MATERIAL FOR THIS EXERCISE >>
□ □ □ □ □

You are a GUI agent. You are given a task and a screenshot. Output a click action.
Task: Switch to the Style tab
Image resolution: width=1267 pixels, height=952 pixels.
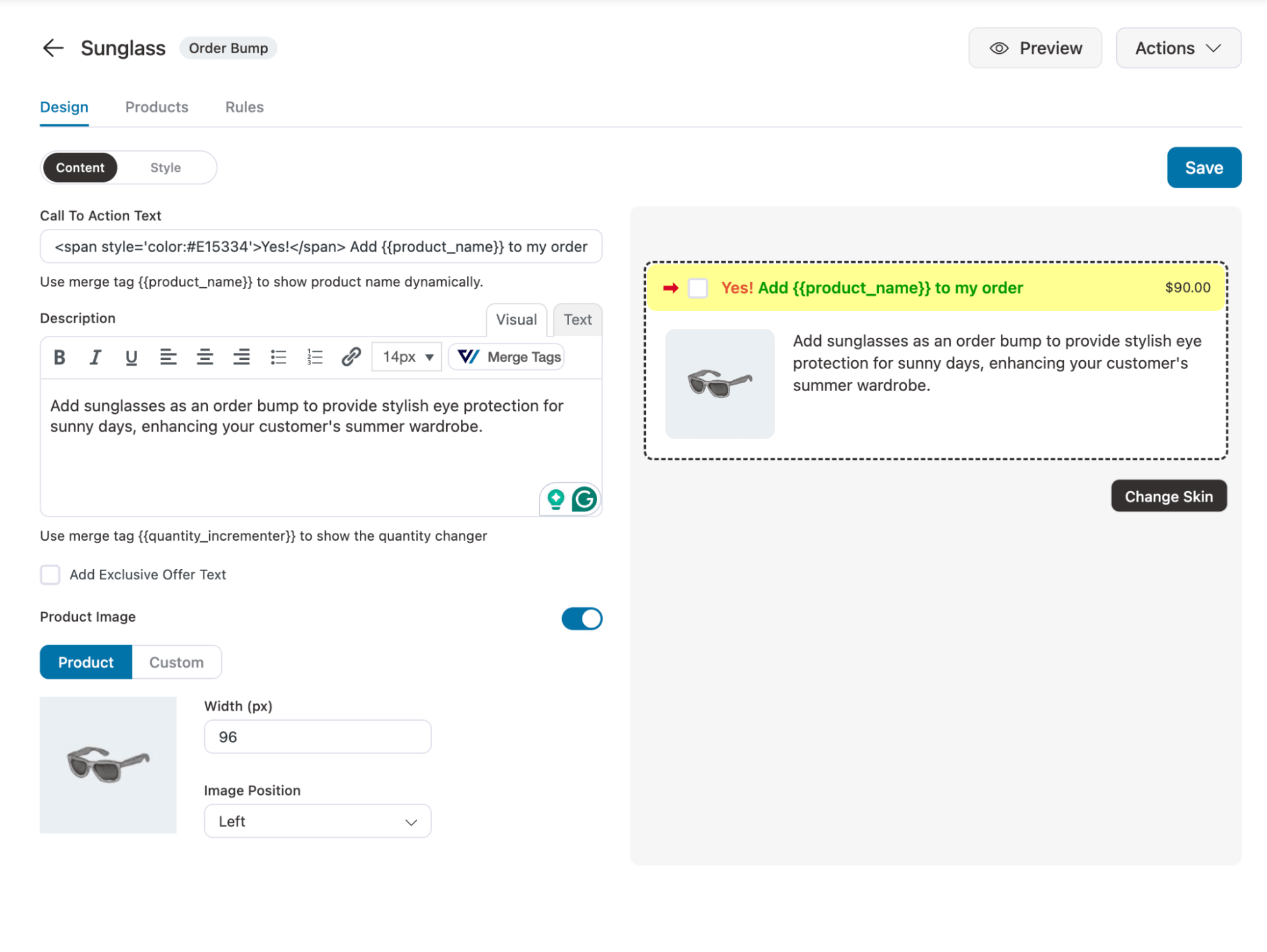164,167
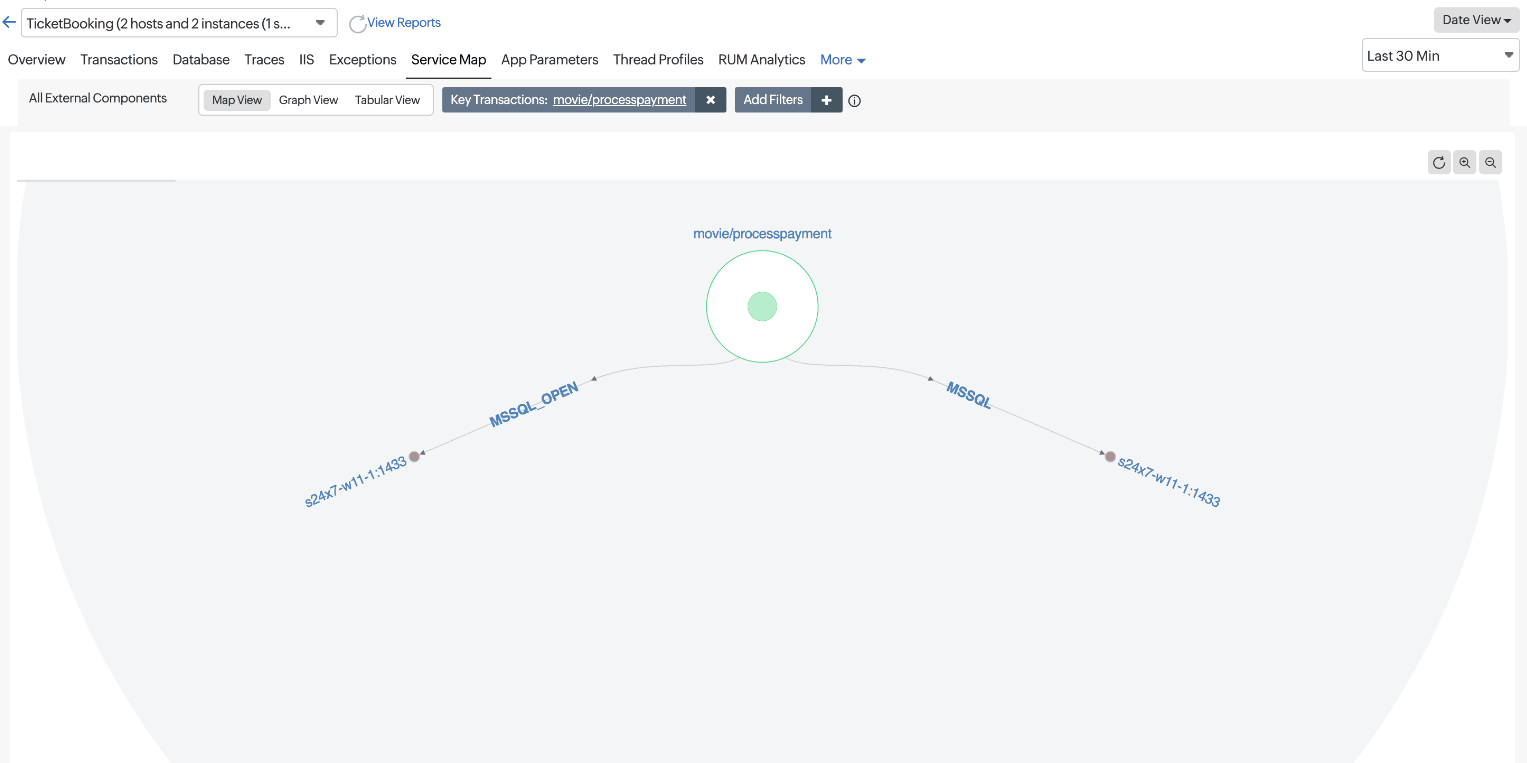
Task: Switch to Map View
Action: [237, 100]
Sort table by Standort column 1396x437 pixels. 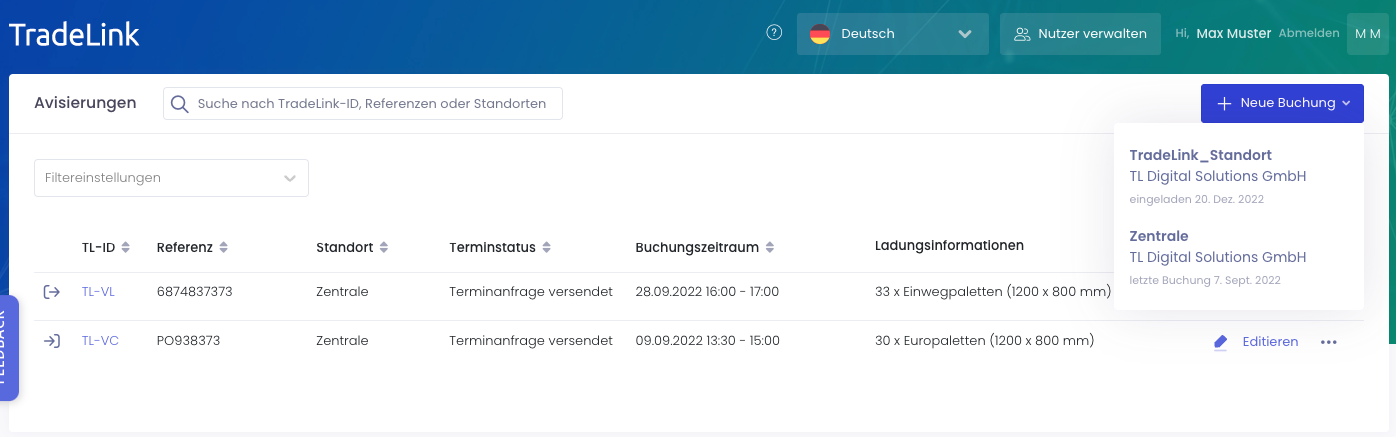383,247
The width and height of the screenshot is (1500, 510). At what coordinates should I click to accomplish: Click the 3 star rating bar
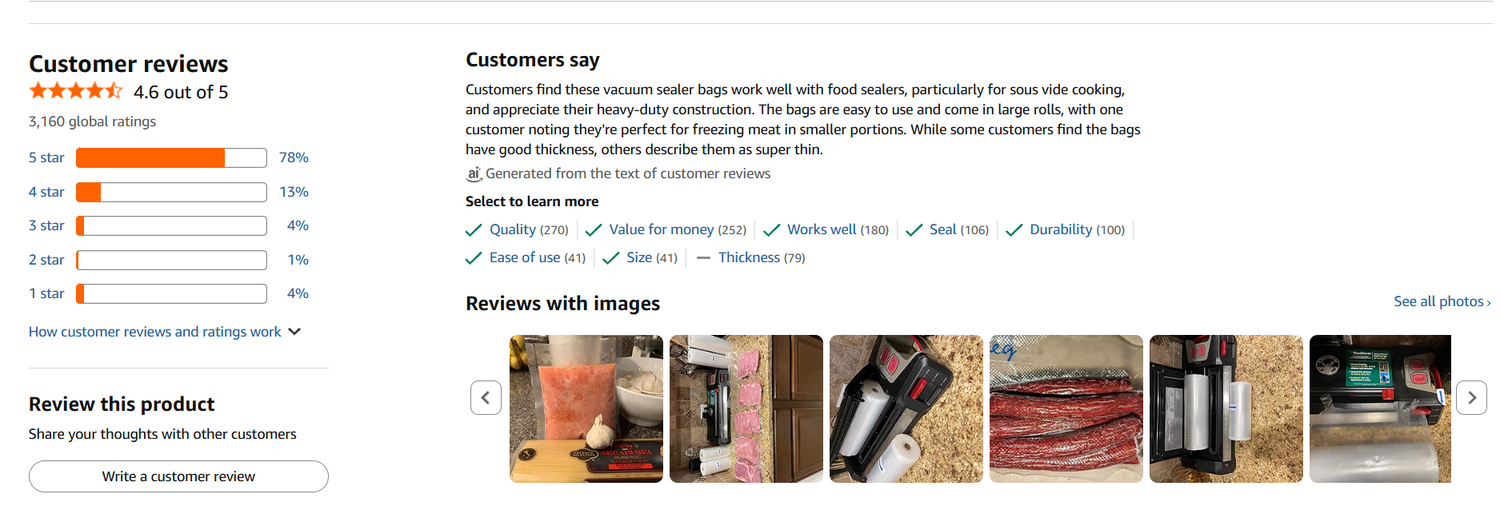coord(171,226)
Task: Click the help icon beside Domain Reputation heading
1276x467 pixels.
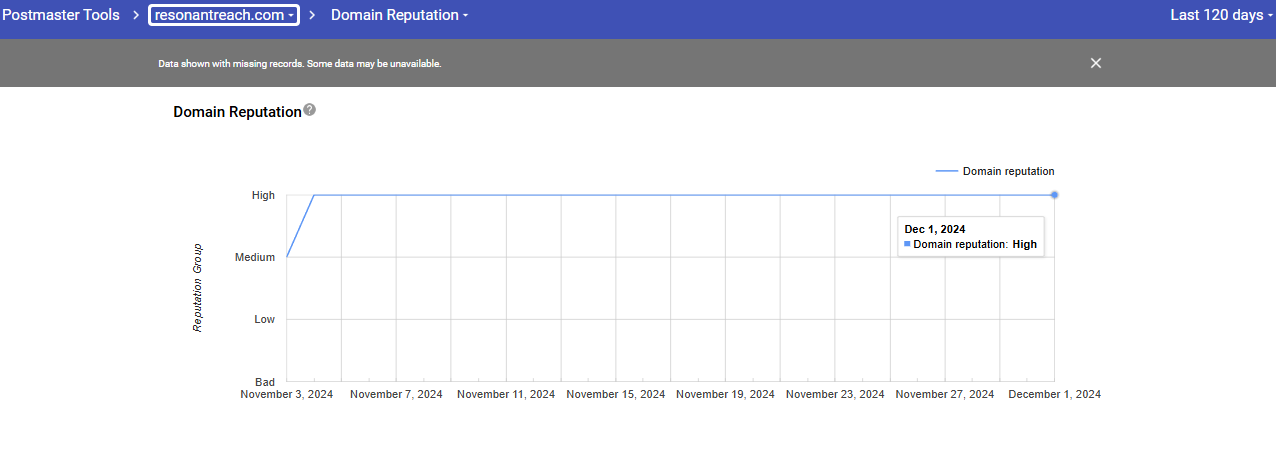Action: [310, 110]
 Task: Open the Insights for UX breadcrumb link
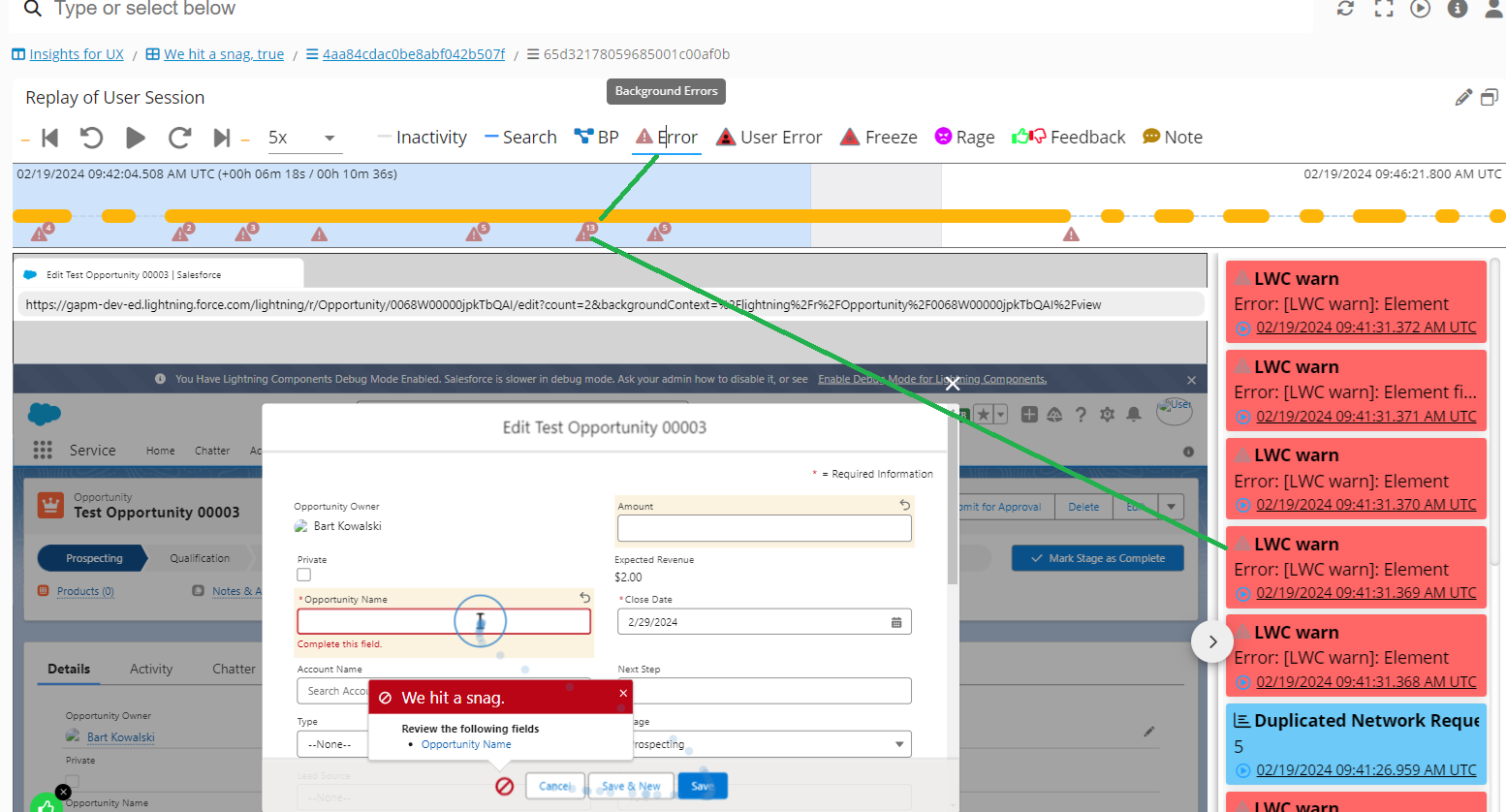click(77, 53)
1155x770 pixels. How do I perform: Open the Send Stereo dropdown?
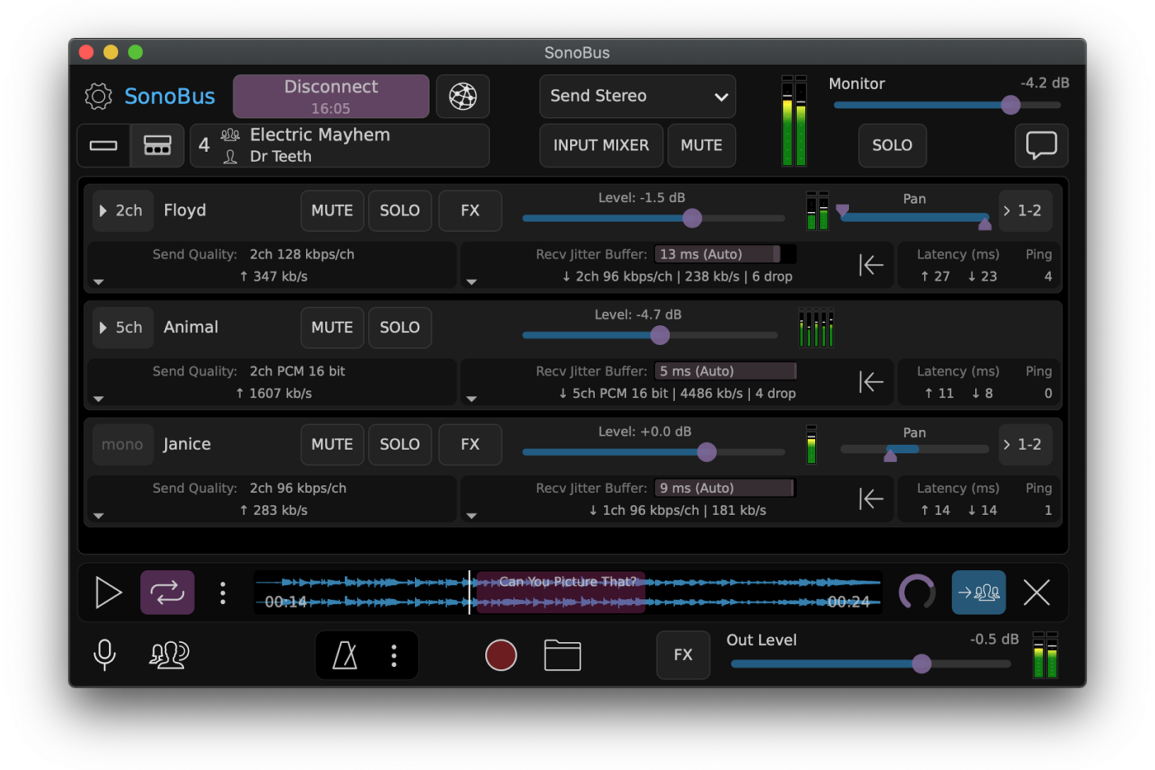637,96
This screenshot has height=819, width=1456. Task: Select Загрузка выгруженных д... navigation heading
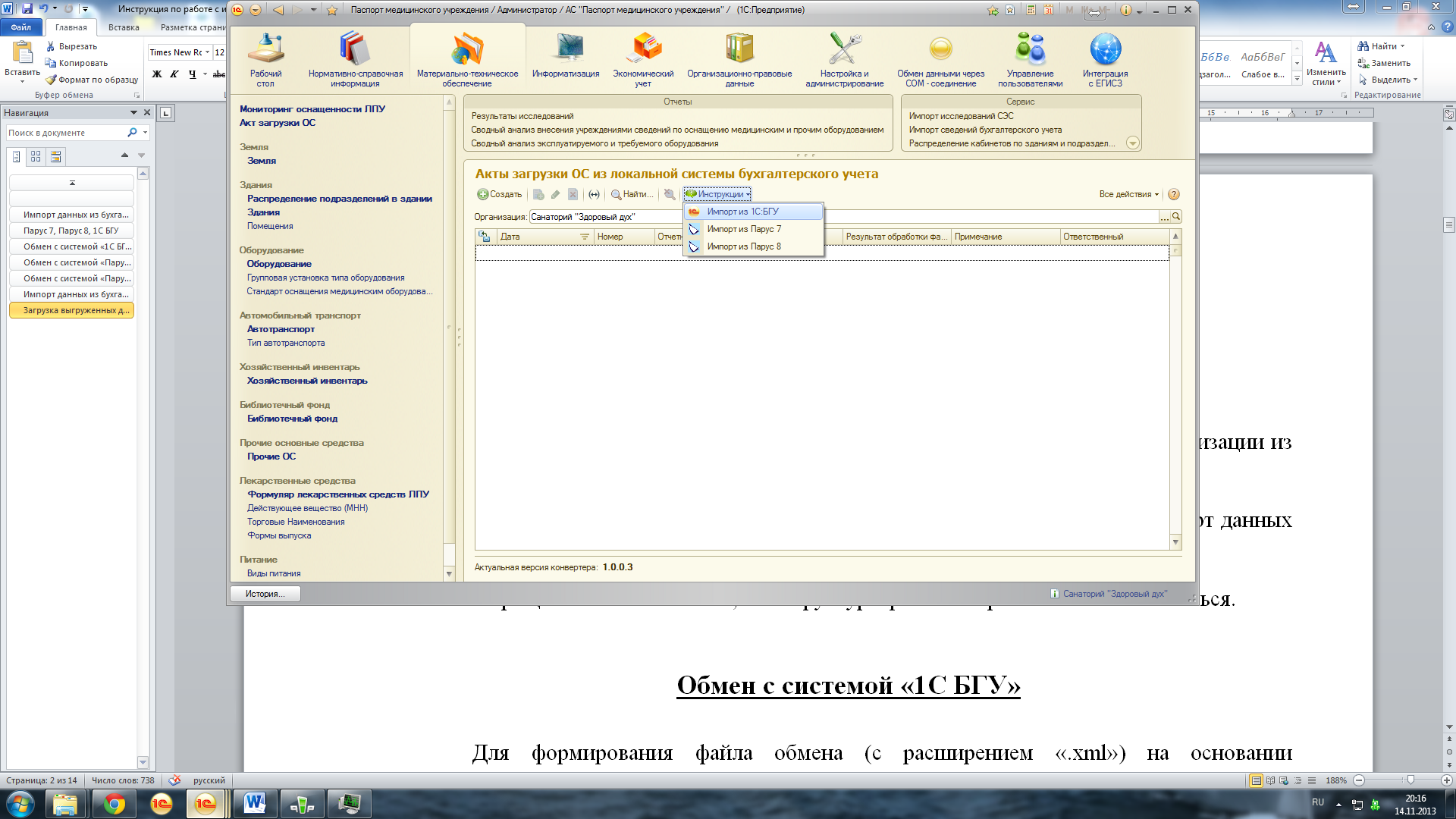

□ □ □ □ □

WHAT THE TASK ASKS >> Looking at the records above, work out how many lines include the string "heading". Give the number and nothing else.

TASK OUTPUT >> 2